WHAT THE TASK ASKS: Wherever a picture appears, leave it out, and transcribe the rest of the records exactly.
>>>
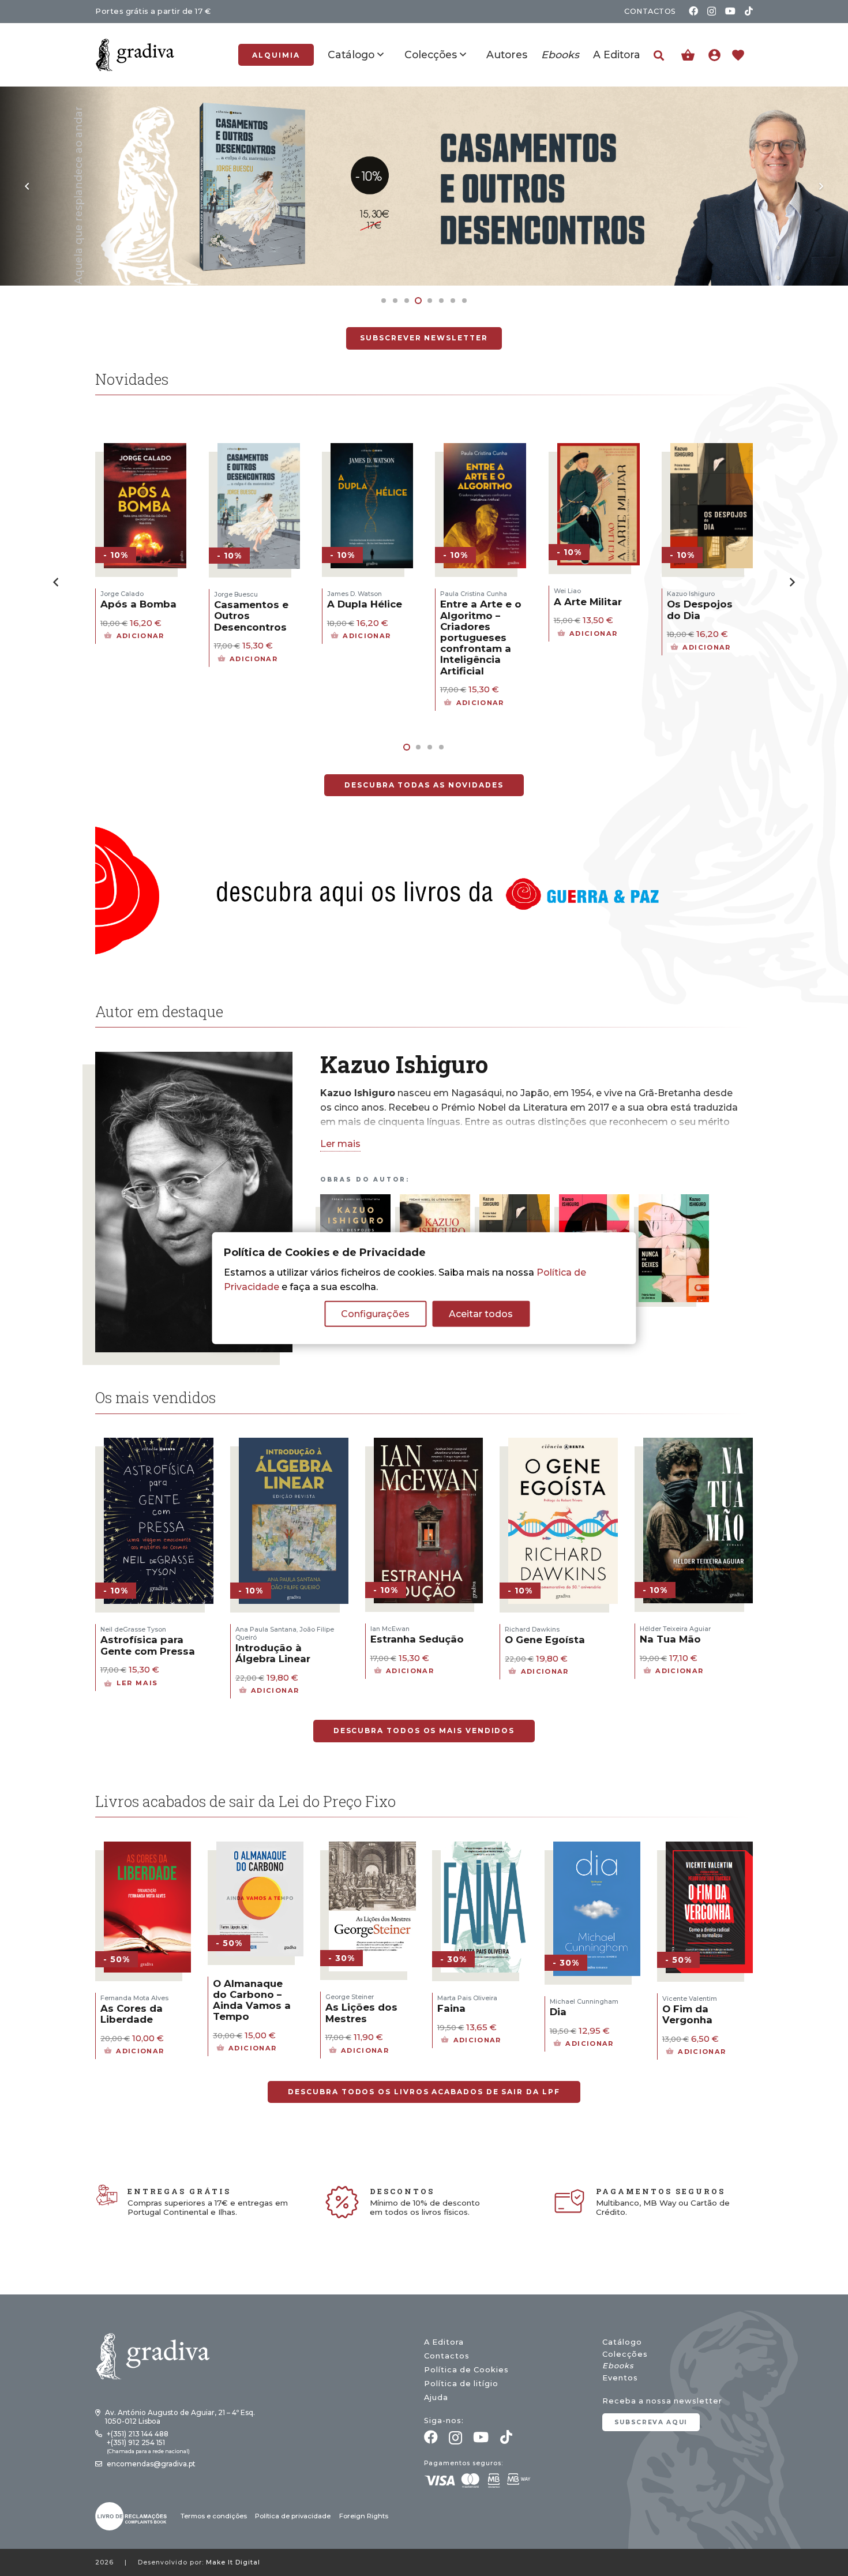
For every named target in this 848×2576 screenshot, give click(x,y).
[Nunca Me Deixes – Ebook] (674, 1200)
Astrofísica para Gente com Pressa (147, 1645)
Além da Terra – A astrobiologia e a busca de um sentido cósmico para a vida (707, 631)
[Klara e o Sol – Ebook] (594, 1200)
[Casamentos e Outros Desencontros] (145, 450)
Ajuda (436, 2397)
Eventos (620, 2377)
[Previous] (28, 186)
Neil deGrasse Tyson (133, 1629)
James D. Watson (241, 594)
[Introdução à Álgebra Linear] (293, 1444)
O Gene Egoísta (545, 1639)
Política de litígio (461, 2383)
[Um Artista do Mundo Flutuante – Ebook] (435, 1200)
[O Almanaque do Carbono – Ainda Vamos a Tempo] (259, 1848)
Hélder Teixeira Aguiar (675, 1629)
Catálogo (622, 2342)
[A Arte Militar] (485, 450)
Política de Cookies (466, 2369)
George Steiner (349, 1997)
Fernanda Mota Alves (134, 1998)
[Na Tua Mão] (698, 1444)
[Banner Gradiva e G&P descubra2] (424, 890)
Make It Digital (233, 2562)
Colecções (625, 2354)
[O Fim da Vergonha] (709, 1848)
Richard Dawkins (532, 1629)
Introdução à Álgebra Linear (272, 1653)
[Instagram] (711, 11)
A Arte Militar (475, 602)
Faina (451, 2008)
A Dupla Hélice (251, 604)
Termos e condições (214, 2516)
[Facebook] (693, 11)
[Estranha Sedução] (428, 1444)
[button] (658, 56)
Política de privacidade (293, 2516)
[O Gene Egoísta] (563, 1444)
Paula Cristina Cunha (360, 594)
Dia (558, 2012)
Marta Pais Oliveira (467, 1998)
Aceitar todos (481, 1313)
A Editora (444, 2342)
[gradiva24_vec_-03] (131, 2516)
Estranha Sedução (417, 1639)
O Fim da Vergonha (687, 2014)
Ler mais (340, 1143)
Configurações (375, 1313)
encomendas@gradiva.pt (151, 2463)
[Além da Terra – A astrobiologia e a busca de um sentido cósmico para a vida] (712, 450)
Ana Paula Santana (266, 1629)
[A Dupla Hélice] (258, 450)
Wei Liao (454, 591)
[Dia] (596, 1848)
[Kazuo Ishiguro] (193, 1058)
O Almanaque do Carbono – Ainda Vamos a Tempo (252, 2000)
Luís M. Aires (687, 594)
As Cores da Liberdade (131, 2014)
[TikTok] (749, 11)
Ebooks (617, 2365)
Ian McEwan (390, 1629)
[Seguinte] (820, 186)
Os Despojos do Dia (587, 609)
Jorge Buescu (123, 594)
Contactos (447, 2356)
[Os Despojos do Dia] (424, 93)
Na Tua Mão (670, 1639)
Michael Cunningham (584, 2001)
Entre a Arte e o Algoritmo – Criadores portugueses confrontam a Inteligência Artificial (367, 637)
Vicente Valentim (689, 1998)
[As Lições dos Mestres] (372, 1848)
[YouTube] (730, 11)
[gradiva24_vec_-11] (135, 55)
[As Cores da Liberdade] (147, 1848)
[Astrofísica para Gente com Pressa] (158, 1444)
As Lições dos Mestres (361, 2012)
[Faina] (484, 1848)
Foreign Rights (363, 2516)
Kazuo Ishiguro (578, 594)
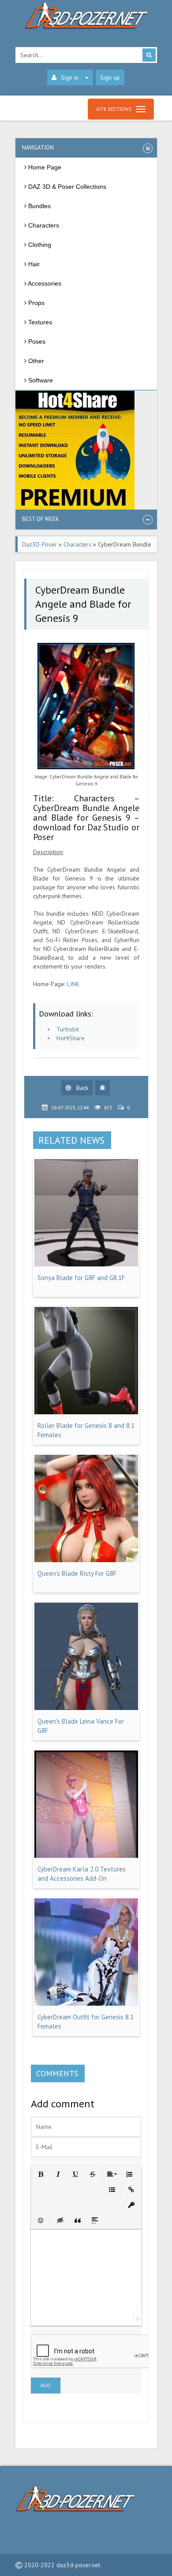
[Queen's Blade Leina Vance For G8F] (86, 1708)
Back (81, 1088)
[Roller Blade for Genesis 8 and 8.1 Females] (86, 1412)
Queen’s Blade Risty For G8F (76, 1573)
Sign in (70, 77)
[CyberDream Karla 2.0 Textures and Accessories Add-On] (86, 1856)
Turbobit (67, 1029)
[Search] (149, 55)
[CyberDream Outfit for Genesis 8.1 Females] (86, 2003)
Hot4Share (70, 1038)
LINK (73, 984)
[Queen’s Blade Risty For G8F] (86, 1560)
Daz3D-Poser (39, 544)
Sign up (110, 77)
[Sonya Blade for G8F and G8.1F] (86, 1264)
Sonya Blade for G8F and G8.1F (81, 1277)
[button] (40, 2173)
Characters (77, 544)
<<<
RESULT OF THE EXERCISE:
For every named target in this 848×2576 screenshot, give click(x,y).
[Nunca Me Deixes – Ebook] (674, 1200)
Astrofísica para Gente com Pressa (147, 1645)
Além da Terra – A astrobiologia e a busca de um sentido cósmico para a vida (707, 631)
[Klara e o Sol – Ebook] (594, 1200)
[Casamentos e Outros Desencontros] (145, 450)
Ajuda (436, 2397)
Eventos (620, 2377)
[Previous] (28, 186)
Neil deGrasse Tyson (133, 1629)
James D. Watson (241, 594)
[Introdução à Álgebra Linear] (293, 1444)
O Gene Egoísta (545, 1639)
Política de litígio (461, 2383)
[Um Artista do Mundo Flutuante – Ebook] (435, 1200)
[O Almanaque do Carbono – Ainda Vamos a Tempo] (259, 1848)
Hélder Teixeira Aguiar (675, 1629)
Catálogo (622, 2342)
[A Arte Militar] (485, 450)
Política de Cookies (466, 2369)
George Steiner (349, 1997)
Fernanda Mota Alves (134, 1998)
[Na Tua Mão] (698, 1444)
[Banner Gradiva e G&P descubra2] (424, 890)
Make It Digital (233, 2562)
Colecções (625, 2354)
[O Fim da Vergonha] (709, 1848)
Richard Dawkins (532, 1629)
Introdução à Álgebra Linear (272, 1653)
[Instagram] (711, 11)
A Arte Militar (475, 602)
Faina (451, 2008)
A Dupla Hélice (251, 604)
Termos e condições (214, 2516)
[Facebook] (693, 11)
[Estranha Sedução] (428, 1444)
[button] (658, 56)
Política de privacidade (293, 2516)
[O Gene Egoísta] (563, 1444)
Paula Cristina Cunha (360, 594)
Dia (558, 2012)
Marta Pais Oliveira (467, 1998)
Aceitar todos (481, 1313)
A Editora (444, 2342)
[gradiva24_vec_-03] (131, 2516)
Estranha Sedução (417, 1639)
O Fim da Vergonha (687, 2014)
Ler mais (340, 1143)
Configurações (375, 1313)
encomendas@gradiva.pt (151, 2463)
[Além da Terra – A astrobiologia e a busca de um sentido cósmico para a vida] (712, 450)
Ana Paula Santana (266, 1629)
[A Dupla Hélice] (258, 450)
Wei Liao (454, 591)
[Dia] (596, 1848)
[Kazuo Ishiguro] (193, 1058)
O Almanaque do Carbono – Ainda Vamos a Tempo (252, 2000)
Luís M. Aires (687, 594)
As Cores da Liberdade (131, 2014)
[TikTok] (749, 11)
Ebooks (617, 2365)
Ian McEwan (390, 1629)
[Seguinte] (820, 186)
Os Despojos do Dia (587, 609)
Jorge Buescu (123, 594)
Contactos (447, 2356)
[Os Despojos do Dia] (424, 93)
Na Tua Mão (670, 1639)
Michael Cunningham (584, 2001)
Entre a Arte e o Algoritmo – Criadores portugueses confrontam a Inteligência Artificial (367, 637)
Vicente Valentim (689, 1998)
[As Lições dos Mestres] (372, 1848)
[YouTube] (730, 11)
[gradiva24_vec_-11] (135, 55)
[As Cores da Liberdade] (147, 1848)
[Astrofísica para Gente com Pressa] (158, 1444)
As Lições dos Mestres (361, 2012)
[Faina] (484, 1848)
Foreign Rights (363, 2516)
Kazuo Ishiguro (578, 594)
[Queen's Blade Leina Vance For G8F] (86, 1708)
Back (81, 1088)
[Roller Blade for Genesis 8 and 8.1 Females] (86, 1412)
Queen’s Blade Risty For G8F (76, 1573)
Sign in (70, 77)
[CyberDream Karla 2.0 Textures and Accessories Add-On] (86, 1856)
Turbobit (67, 1029)
[Search] (149, 55)
[CyberDream Outfit for Genesis 8.1 Females] (86, 2003)
Hot4Share (70, 1038)
LINK (73, 984)
[Queen’s Blade Risty For G8F] (86, 1560)
Daz3D-Poser (39, 544)
Sign up (110, 77)
[Sonya Blade for G8F and G8.1F] (86, 1264)
Sonya Blade for G8F and G8.1F (81, 1277)
[button] (40, 2173)
Characters (77, 544)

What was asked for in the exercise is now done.